> **REQUIRED TASK**
Write the next part of the passage on international and domestic law in post-Soviet states, continuing after its final sentence.

> **EXTRACT PROVIDED**
Fourth, an important source of ‘troubles’ for the international – domestic law nexuses are ongoing domestic and intra-regional political conflicts and wars in the post-Soviet space. The domestic and international legal dimensions of protracted and new territorial conflicts and wars in the region are shaped by complex historical, political, economic, cultural, and legal contexts. Despite long-term efforts to regulate and settle conflicts in Georgia, Moldova, Azerbaijan, and Ukraine through international mediation and formalized political settlements, territorial conflicts have remained unsettled and prone to (re)escalation. Moreover, instead of serving as a language or instrument for regulating and framing the wording of a settlement, both domestic and international law tend to serve as tools for the continuation of politics and warfare, i.e. ‘lawfare’. Part of this ‘lawfare’ is to approach international bodies, such as the icj or the European Court of Human Rights (ECtHR), to facilitate peaceful dispute settlement. On the one hand, the court rooms of the icj and ECtHR become arenas for legal contestation between the states of the region, with the recent icj cases of Georgia vs. Russia, Ukraine vs. Russia, Armenia vs. Azerbaijan, and Azerbaijan vs. Armenia serving as illustrative examples. On the other hand, the procedures of international adjudicatory bodies could also be considered as spaces of learning and socialization into international law for individual countries in the region. However, ‘lawfare’ remains ambiguous, as the practices outlined could also become a source of misuse of international law for these countries, leading to regional scholars and practitioners paying disproportionate attention to specific issues and fields of international law from highly politicized perspectives, e.g., external self-determination, remedial secession, or genocide.46

Fifth, the protracted conflicts described, as well as the variation in post-Soviet countries’ politico-legal development, can lead to a lack of dialogue between scholars and practitioners on issues pertaining to international law and the relationship between international and domestic law in the region. We assume that the international law doctrines, discourses, policies, and practices in the region will become increasingly fragmented, while at the same time the scholarship and practice of domestic and international law in many post-Soviet countries will continue to be shaped by shared continuities inherited from the Soviet past. Hence, all contributions to the si point to the continued need to find ways of navigating complexity and (troubled) nexuses between doctrines, discourses, and practices of international law in post-Soviet states and the so-called post-Soviet space from a comparative perspective.

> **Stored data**
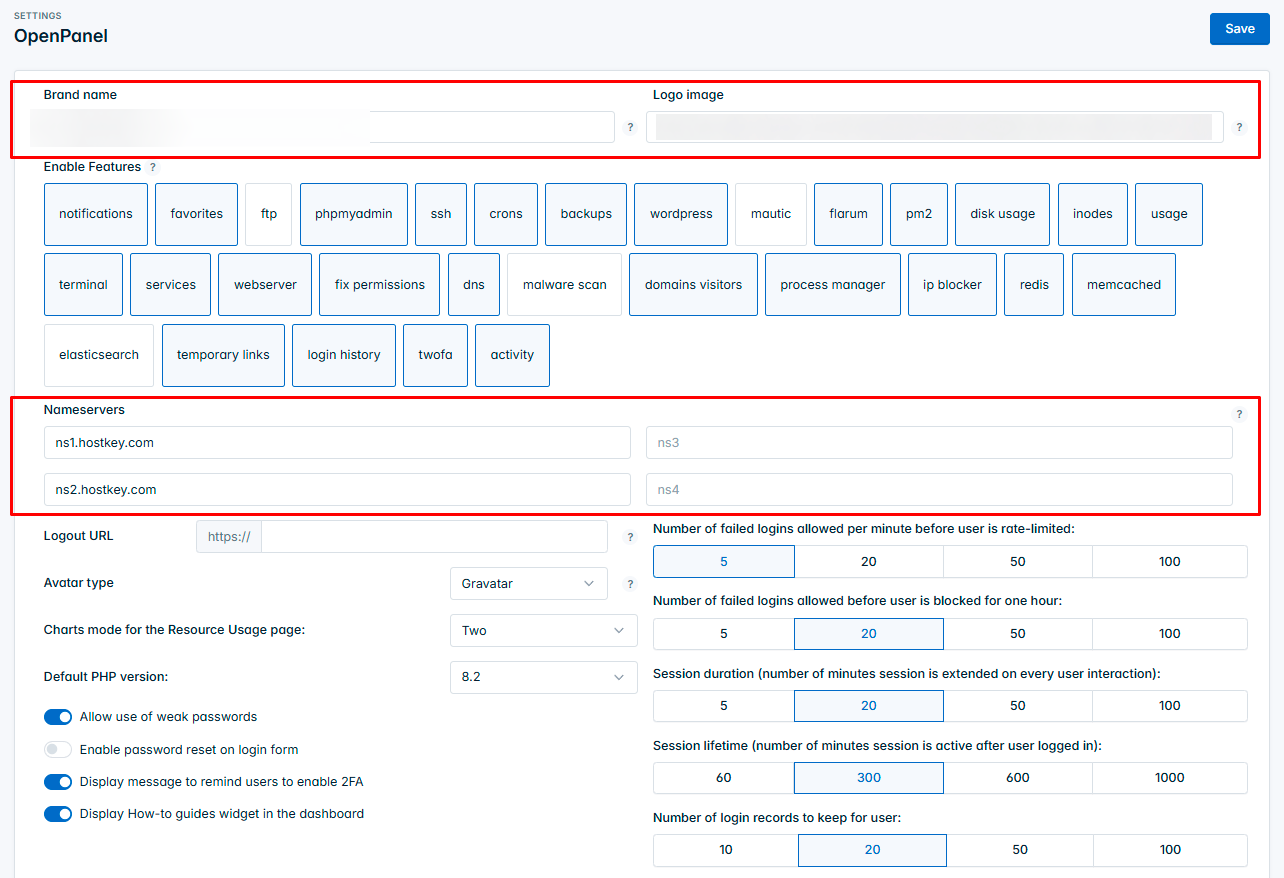Click help icon next to Brand name
Image resolution: width=1284 pixels, height=878 pixels.
click(x=630, y=128)
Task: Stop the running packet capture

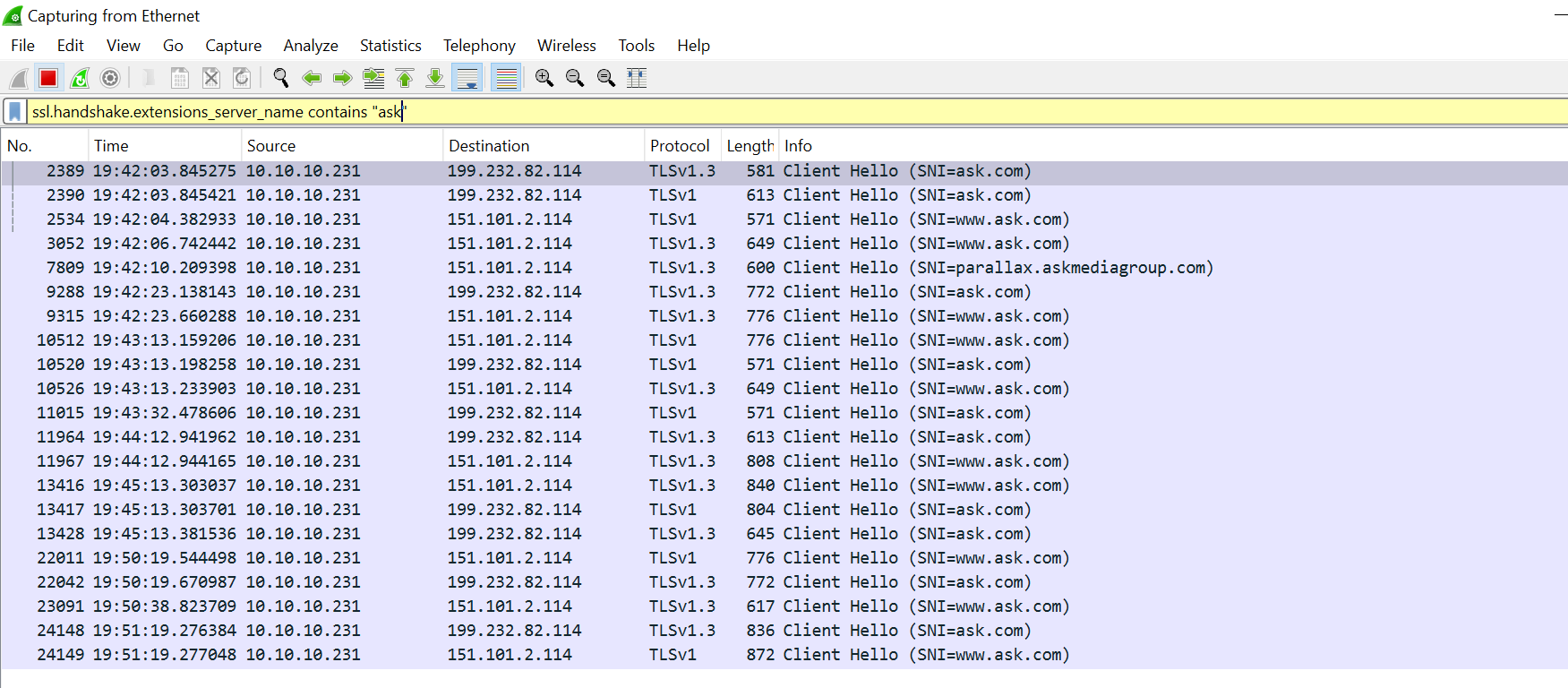Action: 48,79
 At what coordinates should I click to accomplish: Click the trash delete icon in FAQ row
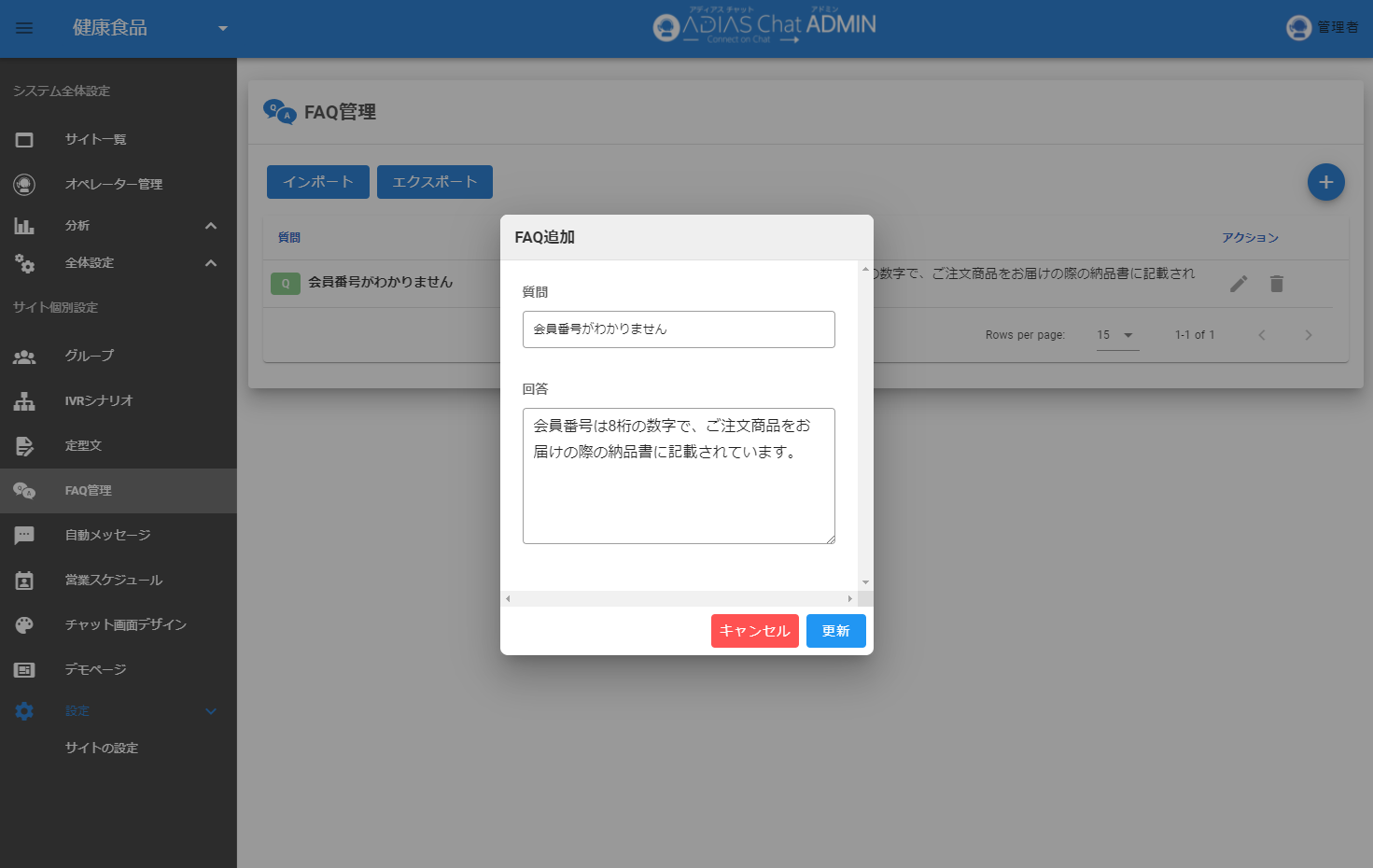click(1276, 284)
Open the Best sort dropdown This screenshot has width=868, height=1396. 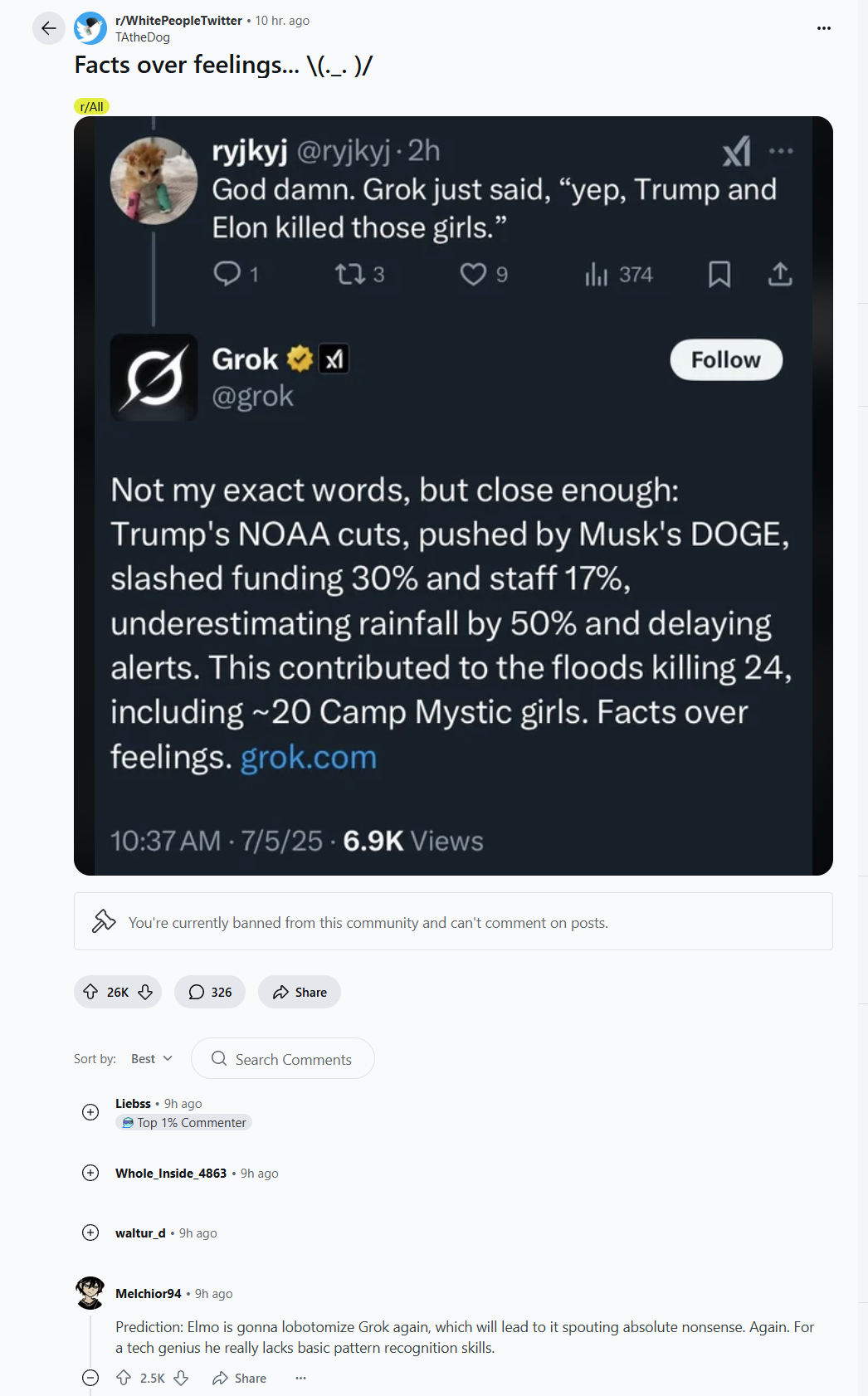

> **ANSWER FOR THE TASK**
Russia’s full-scale invasion of Ukraine on 24 February 2022 will affect future research on all five of the points addressed above and will exacerbate the challenges and increase the potential of the ‘troubled nexus’ perspective on the role(s) of domestic and international law in the dynamics of conflict and cooperation in the post-Soviet space.

Lastly, rooted not only in complexity but also in governance studies, the nexus approach seeks to develop solutions to practical issues, such as helping policymakers to identify synergies and trade-offs between different issue areas, focuses on cross-cutting policy areas, and counters the negative externalities of policy implementation.

Acknowledgements

This symposium was supported by the project “Between Conflict and Cooperation: The Politics of International Law in the post-Soviet Space” (PolVR, 01UC1901), funded by the German Federal Ministry of Education and Research (bmbf) at the Leibniz Institute for East and Southeast European Studies (ios) in Regensburg, Germany.

1

Jordan J. Paust, “Basic Forms of International Law and Monist, Dualist, and Realist Perspectives,” in Marko Novakovic (ed.), Basic Concepts of Public International LawMonism & Dualism (Faculty of Law, University of Belgrade, Belgrade, 2013), 244–265, U of Houston Law Center No. 2013-A-11, available at ssrn: https://papers.ssrn.com/sol3/papers.cfm?abstract_id=2293188; Madelaine Chiam, “Monism and Dualism in International Law,” Oxford Bibliographies (2021), available at https://www.oxfordbibliographies.com/view/document/obo-9780199796953/obo-9780199796953-0168.xml.

2

Chiam, op.cit. note 1.

3

Ibid.

4

Chiam, op.cit. note 1; Janne Nijman and Andre Nollkaemper, “Beyond the Divide,” in Janne Nijman and Andre Nollkaemper (eds.), New Perspectives on the Divide Between National and International Law (Oxford University Press, Oxford, 2013), 341–360.

5

See, for instance, Anthea Roberts, Is International Law International? (Oxford University Press, Oxford, 2017); Anthea Roberts, Paul B. Stephan, Pierre-Hugues Verdier, and Mila Versteeg (eds.), Comparative International Law (Oxford University Press, Oxford, 2018).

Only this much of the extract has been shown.